Copy out every line of the material below, from the line with "This screenshot has height=768, width=1698." through the last line, and leave out the pictures.

- **DATA FOR THE TASK**
Content starts

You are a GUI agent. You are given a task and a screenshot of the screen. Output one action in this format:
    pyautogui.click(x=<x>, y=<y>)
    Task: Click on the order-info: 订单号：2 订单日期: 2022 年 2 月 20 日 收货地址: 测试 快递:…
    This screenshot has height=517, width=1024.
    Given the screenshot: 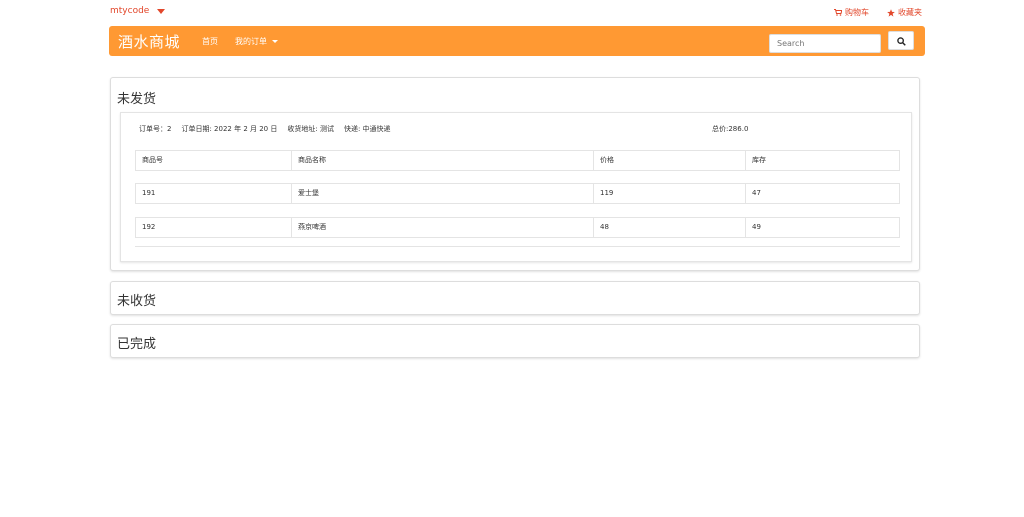 What is the action you would take?
    pyautogui.click(x=265, y=129)
    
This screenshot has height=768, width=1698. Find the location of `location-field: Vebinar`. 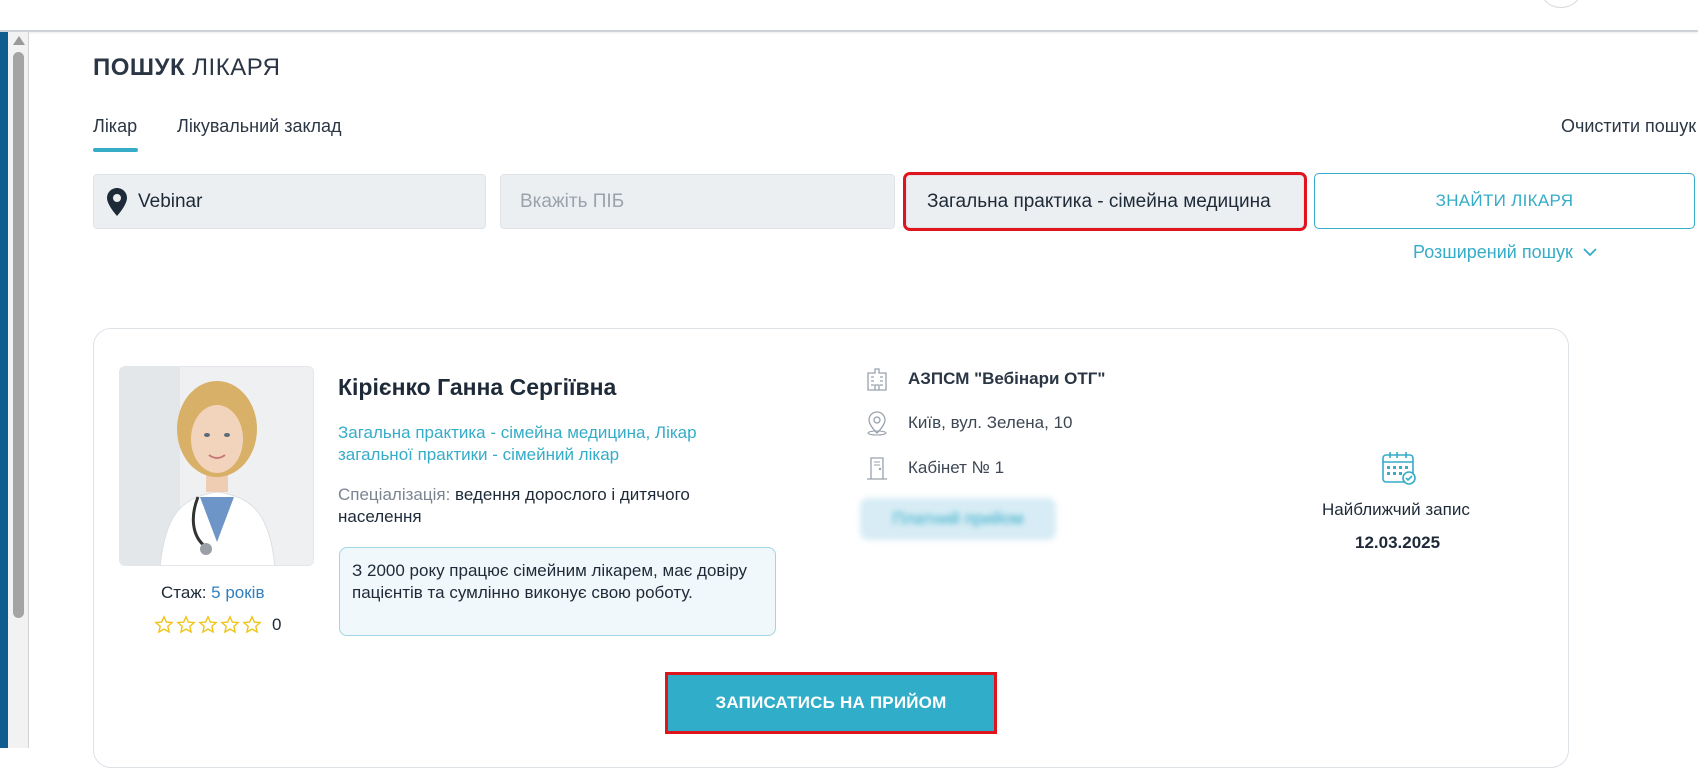

location-field: Vebinar is located at coordinates (290, 202).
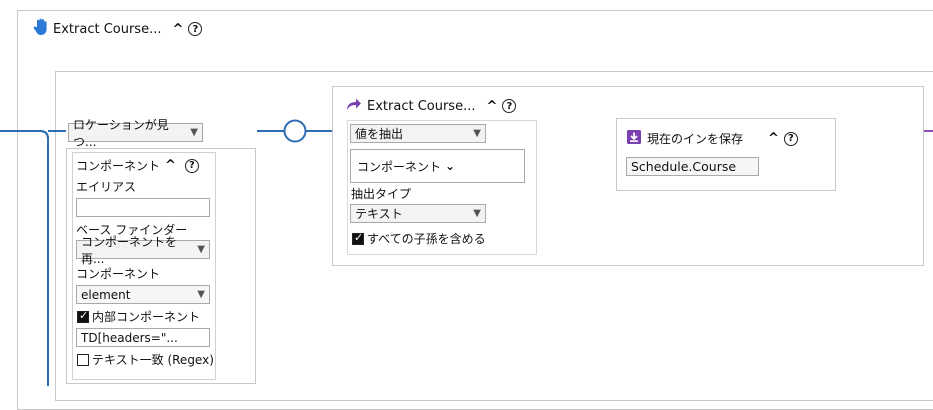 The width and height of the screenshot is (933, 410). I want to click on alias-label: エイリアス, so click(106, 187).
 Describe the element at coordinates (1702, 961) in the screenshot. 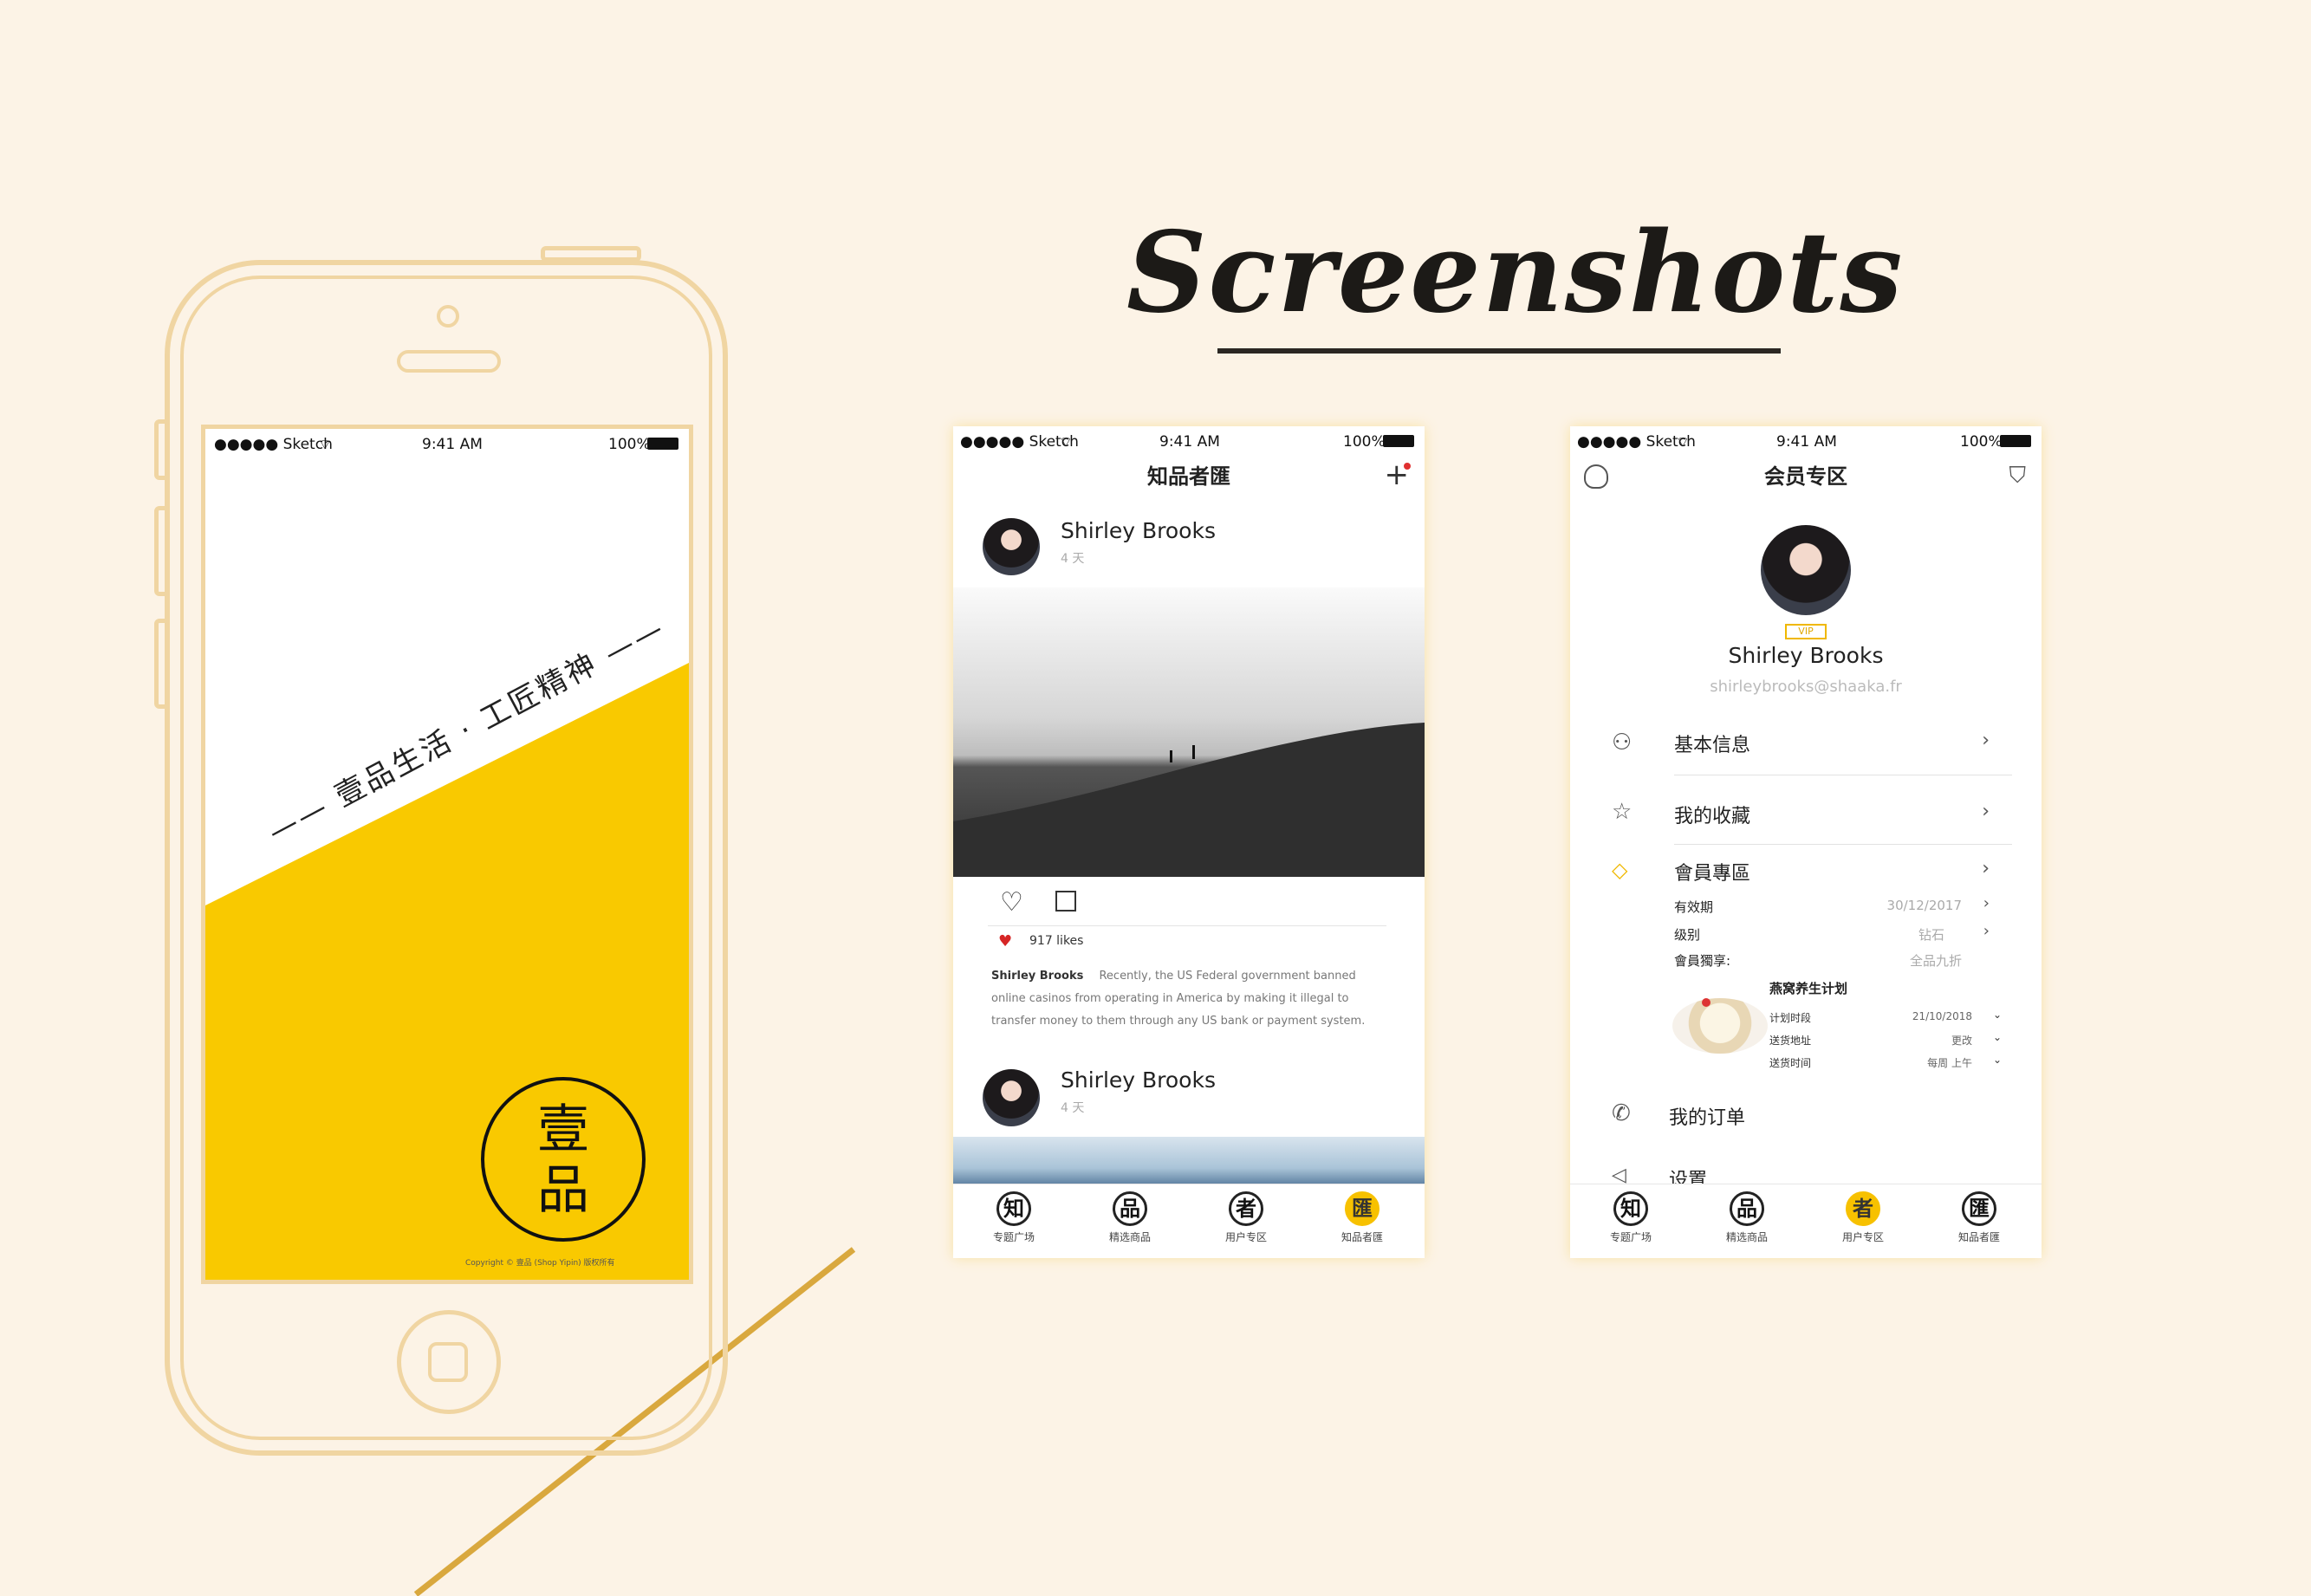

Content ends

- **SOLUTION TO THE EXERCISE**
This screenshot has height=768, width=1698. Find the location of `location-field: Vebinar`. 

location-field: Vebinar is located at coordinates (290, 202).
 The width and height of the screenshot is (933, 410). I want to click on alias-label: エイリアス, so click(106, 187).
 Describe the element at coordinates (1702, 961) in the screenshot. 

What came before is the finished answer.